Required work
a – Answer these questions using the comments on long COVID and ME/CFS:
(i) Which group is conducting the survey that Melody took?
(ii) Who is director of NIH's National Institute of Neurological Disorders and Stroke?
(iii) What is post-exertional malaise described as?
b – Extract word for word the passage of the comments on long COVID and ME/CFS that runs from "Melody, the survey" to "this to ME/CFS?".

** Source document follows **

Thank you for the important work you are doing!
Melody, the survey that you took is being conducted by Patient-led Research for COVID-19. For more information, we suggest that you contact: email@example.com
“Among the most common symptoms were fatigue, worsening of symptoms after physical or mental activity, shortness of breath, trouble sleeping, and “brain fog,” or difficulty thinking clearly.” How are we not connecting this to ME/CFS?
From this NIH site:
“One of the major symptoms of myalgic encephalomyelitis/chronic fatigue syndrome (ME/CFS) is post-exertional malaise (PEM), the worsening of symptoms after physical or mental activities.
“Post-exertional malaise following normal activities is unique to ME/CFS and we do not understand the biology underlying this severe and harmful feature of the disease,” said Walter Koroshetz, M.D., director of NIH’s National Institute of Neurological Disorders and Stroke (NINDS).”
Umm, if post-exertional malaise is UNIQUE to ME/CFS, and people with long-covid are experiencing post-exertional malaise… Hmm, I think because of logic, that implies that many people with ‘long-covid’ have ME/CFS. Why is this being ignored?

** End of Source document **
** Dataset follows **

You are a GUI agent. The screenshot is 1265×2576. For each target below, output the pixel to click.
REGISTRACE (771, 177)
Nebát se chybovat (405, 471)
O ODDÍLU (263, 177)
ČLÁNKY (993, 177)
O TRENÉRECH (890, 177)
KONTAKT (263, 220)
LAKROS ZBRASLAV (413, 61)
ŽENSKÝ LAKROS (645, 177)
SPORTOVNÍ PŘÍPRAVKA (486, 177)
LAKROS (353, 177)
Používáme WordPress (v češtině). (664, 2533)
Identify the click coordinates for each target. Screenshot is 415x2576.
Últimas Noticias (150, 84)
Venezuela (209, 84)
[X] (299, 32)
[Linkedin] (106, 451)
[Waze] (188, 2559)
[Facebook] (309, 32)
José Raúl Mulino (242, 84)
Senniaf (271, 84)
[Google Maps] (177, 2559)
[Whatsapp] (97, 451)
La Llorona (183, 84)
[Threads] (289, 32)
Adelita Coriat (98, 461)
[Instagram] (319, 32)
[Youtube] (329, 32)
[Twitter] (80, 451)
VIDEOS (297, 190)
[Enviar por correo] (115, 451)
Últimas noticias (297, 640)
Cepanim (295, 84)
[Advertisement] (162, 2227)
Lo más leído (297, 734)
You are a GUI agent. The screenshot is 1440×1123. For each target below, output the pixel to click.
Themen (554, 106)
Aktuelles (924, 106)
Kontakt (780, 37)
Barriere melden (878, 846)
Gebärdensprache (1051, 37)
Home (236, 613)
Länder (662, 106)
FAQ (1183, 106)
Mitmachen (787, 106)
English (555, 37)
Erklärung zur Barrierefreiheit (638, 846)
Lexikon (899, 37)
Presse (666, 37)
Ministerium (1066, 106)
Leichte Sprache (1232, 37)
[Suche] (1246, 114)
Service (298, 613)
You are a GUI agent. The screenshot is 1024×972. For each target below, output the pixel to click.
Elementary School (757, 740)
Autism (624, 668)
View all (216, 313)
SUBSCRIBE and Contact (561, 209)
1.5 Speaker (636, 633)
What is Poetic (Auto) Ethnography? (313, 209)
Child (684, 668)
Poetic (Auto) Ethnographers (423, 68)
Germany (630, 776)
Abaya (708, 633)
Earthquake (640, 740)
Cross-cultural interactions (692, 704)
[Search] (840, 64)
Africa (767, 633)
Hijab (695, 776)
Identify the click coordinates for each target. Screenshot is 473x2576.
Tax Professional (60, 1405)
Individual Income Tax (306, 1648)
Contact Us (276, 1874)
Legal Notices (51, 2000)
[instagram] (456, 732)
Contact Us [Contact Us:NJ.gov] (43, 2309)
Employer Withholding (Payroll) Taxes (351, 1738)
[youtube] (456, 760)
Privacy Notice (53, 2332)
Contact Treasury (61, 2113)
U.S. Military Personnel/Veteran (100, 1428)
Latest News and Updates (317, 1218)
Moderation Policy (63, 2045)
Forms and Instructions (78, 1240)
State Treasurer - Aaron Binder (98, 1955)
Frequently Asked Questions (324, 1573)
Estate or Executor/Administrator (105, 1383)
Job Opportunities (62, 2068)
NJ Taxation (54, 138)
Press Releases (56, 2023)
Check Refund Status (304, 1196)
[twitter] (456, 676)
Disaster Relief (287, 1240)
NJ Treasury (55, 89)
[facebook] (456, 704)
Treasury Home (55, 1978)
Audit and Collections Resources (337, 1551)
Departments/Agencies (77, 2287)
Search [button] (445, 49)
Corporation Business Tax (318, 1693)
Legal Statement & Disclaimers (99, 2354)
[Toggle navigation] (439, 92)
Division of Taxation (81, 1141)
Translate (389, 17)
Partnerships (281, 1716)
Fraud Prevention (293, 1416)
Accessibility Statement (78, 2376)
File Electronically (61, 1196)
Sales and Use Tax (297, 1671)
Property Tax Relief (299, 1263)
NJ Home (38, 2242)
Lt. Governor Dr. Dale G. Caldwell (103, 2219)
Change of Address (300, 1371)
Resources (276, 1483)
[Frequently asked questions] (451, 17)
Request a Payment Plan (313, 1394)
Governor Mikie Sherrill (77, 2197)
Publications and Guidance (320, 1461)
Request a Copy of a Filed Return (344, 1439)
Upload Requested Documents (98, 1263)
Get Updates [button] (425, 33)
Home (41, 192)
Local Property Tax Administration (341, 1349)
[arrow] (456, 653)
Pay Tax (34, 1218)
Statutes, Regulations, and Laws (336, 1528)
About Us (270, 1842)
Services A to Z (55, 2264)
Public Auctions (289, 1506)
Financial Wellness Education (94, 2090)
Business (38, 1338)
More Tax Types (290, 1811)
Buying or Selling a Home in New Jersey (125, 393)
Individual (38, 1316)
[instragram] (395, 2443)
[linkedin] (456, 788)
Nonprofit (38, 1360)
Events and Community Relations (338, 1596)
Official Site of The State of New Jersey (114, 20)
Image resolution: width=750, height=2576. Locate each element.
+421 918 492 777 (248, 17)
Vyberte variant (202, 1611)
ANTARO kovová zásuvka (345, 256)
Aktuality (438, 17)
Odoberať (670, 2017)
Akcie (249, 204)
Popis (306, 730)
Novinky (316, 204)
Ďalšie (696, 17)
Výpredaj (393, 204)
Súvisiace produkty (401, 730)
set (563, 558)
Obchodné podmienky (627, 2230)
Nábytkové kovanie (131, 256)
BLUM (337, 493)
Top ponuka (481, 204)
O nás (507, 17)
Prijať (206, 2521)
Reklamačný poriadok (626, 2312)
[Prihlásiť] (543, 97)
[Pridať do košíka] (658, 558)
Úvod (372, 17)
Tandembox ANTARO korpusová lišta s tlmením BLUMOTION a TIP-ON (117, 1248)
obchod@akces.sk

** End of Dataset **

Written responses
a –
(i) Patient-led Research for COVID-19
(ii) Walter Koroshetz, M.D.
(iii) The worsening of symptoms after physical or mental activities

b –
Melody, the survey that you took is being conducted by Patient-led Research for COVID-19. For more information, we suggest that you contact: email@example.com
“Among the most common symptoms were fatigue, worsening of symptoms after physical or mental activity, shortness of breath, trouble sleeping, and “brain fog,” or difficulty thinking clearly.” How are we not connecting this to ME/CFS?